For investors, the lens for observing AI capital expenditures is therefore widening. In the past, the market often measured sector momentum by GPU purchases, cloud providers’ capital expenditures, or data center valuations; now, fuel cells, nuclear power, renewable energy, transmission, and project-finance conditions may also become key variables determining whether compute capacity can come online on schedule. The willingness of capital to price “faster access to power” on a standalone basis shows that power delivery time is becoming a scarce asset in AI infrastructure.
What still needs to be watched
First, the specific construction progress, commissioning timeline, and actual power-supply scale corresponding to the $1.7 billion still need ongoing tracking. The press release confirmed the investment arrangement and financing roles, but did not disclose the full project return, debt tenor, fuel costs, or Nebius’s long-term power purchase terms.
Second, whether fuel cells can reliably meet the around-the-clock load of AI data centers will need to be verified through actual operations. Power delivery speed is only the starting point; system uptime, maintenance cycles, fuel sourcing, and unit power costs will ultimately be reflected in the gross margin of AI cloud services.
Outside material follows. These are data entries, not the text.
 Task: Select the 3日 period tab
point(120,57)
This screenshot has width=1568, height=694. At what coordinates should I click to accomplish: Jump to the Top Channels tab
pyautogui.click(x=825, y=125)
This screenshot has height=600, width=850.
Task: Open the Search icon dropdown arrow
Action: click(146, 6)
Third, whether the project will expand from a single deployment into a replicable financing template. If more behind-the-meter power projects backed by institutional capital emerge later, AI infrastructure could form a new combination of “compute leasing + power assets + structured financing”; if the project is delayed or its economics fall short of expectations, the capital market will also reassess leverage risk in the AI buildout cycle.
Sources
- Industrial Development Funding and Oaktree announce $1.7 billion project investment in Bloom Energy fuel cells for Nebius AI infrastructure build-out (primary source)
- Nebius and Bloom Energy announce partnership to power AI infrastructure build-out
- Reuters: Wall Street banks see AI “super cycle” set to boost deals, financing
Information only. Not investment, legal, tax, or financial advice.